I agree with southernandcross, I prefer the sound of the first toddler!! I think its odd for a toddler not to want to explore, is that not what they are supposed to do?!!

LingDiLong Thu 20-Oct-11 21:21:50

Oh yes, I'm not suggesting she's abnormal in some way but very busy that's all. Not so much wandering and exploring as hurtling around like a Tasmanian Devil!! Makes me laugh, and in fairness her mum takes it all in her stride.

grumplestilskin Thu 20-Oct-11 22:20:19

ragged one of the most poignant examples I can think of of siblings being parented differently was a middle child compaires to both the older and younger one. I don't see how your examples go against my theory at all, also possilbe that there are number of years when people's parenting alters for whatever reason. There have been times when mine has wobbled/been inconsistant because of various other life situations. Children can have a happy consistant home for the first few years, then it can all go tits up for a few years, then settle down later. Of course that affects their behaviour.

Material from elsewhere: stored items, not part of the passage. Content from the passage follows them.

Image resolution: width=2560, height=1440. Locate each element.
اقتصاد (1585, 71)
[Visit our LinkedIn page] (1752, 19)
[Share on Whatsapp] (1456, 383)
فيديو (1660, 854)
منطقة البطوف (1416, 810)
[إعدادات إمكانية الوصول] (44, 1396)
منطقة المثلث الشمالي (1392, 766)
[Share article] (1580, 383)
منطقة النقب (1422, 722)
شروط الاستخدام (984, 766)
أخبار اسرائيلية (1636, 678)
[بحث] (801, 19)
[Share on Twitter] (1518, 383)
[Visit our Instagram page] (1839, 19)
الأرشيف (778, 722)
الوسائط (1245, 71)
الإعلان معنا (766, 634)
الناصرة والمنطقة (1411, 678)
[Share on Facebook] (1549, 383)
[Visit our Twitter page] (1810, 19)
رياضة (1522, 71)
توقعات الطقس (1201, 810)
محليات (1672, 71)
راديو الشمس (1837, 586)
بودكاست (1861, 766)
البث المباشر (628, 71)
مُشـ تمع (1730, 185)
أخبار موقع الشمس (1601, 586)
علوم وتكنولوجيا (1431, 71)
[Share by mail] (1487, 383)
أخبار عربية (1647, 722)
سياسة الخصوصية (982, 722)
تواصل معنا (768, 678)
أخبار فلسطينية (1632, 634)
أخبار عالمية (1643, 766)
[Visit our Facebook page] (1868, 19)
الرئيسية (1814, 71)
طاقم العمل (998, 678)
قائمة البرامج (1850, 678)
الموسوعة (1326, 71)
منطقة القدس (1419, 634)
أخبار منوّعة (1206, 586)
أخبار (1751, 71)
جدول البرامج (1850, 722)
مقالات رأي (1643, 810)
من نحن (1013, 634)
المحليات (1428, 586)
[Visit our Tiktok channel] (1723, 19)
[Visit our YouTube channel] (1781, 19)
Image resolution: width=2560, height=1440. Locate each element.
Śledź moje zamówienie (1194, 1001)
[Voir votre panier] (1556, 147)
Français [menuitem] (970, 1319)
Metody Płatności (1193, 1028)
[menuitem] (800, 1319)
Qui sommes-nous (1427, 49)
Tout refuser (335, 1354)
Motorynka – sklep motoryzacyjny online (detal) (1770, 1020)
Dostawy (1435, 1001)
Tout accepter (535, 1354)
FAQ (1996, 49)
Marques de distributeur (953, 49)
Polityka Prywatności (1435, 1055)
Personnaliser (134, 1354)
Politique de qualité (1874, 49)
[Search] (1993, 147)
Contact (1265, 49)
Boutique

Sleepglorioussleep Thu 20-Oct-11 22:26:31

I have to say I don't believe that any two children in a family, twins excepted perhaps, receive exactly the same parenting. Same guiding principles perhaps, but I am that much older, experienced, but also distracted with each child I've had. Throw into the mix changing personal circumstances, age and availability of grandparents, finances and the experience of each child is pretty different really. Not actually, on balance, necessarily worse or better, but different for sure.

AnxiousElephant Thu 20-Oct-11 22:48:40

I agree that children have different personalities, circumstances of position within the family, work commitments etc - even twins and that in a way defines how they are parented.
I am blessed with 2 fairly well behaved children outside our home i.e. school and pre-school. Usually they behave reasonably at home but they both push the boundries. DD1 is fairly easily directed with behaviour, DD2 is a stubborn little madam grin and oh what a shock!
That said, some of it is down to having good discipline and not giving empty threats when they misbehave - no means no and bad behaviour always has consequences. They also don't get to play me against DH, if he says no then so do I, whether I agree or not. If I disagree we discuss it in private.
I think poor parenting if children are really naughty with other people as opposed to the parents tbh (LD accepted btw as an exception).

OctonautsOnRepeat Thu 20-Oct-11 22:56:37

do you think PND affects it?
I had really bad PND after my second and still worry that we haven't bonded as well as with my first.
My second is really naughty and I struggle with him a lot. He has a real temper and I get so mad at him sometimes! He's 2.9 btw

AnxiousElephant Fri 21-Oct-11 00:46:20

Oct I think it depends on how severe it was and whether it was treated tbh. I had it for 9 months and when dd1 was a toddler I felt slightly disconnected with her but as she grew older we now have a really great bond. We discussed boarding school when she is much older and she told me in no uncertain terms she didn't want to go because she would miss me too much smile (5.9yo now).
I didn't have PND with dd2 and bf her for 6mths, at 3.9yo she is truely daddys girl smile
PND can affect how you parent if you don't feel emotionally strong enough to set boundries.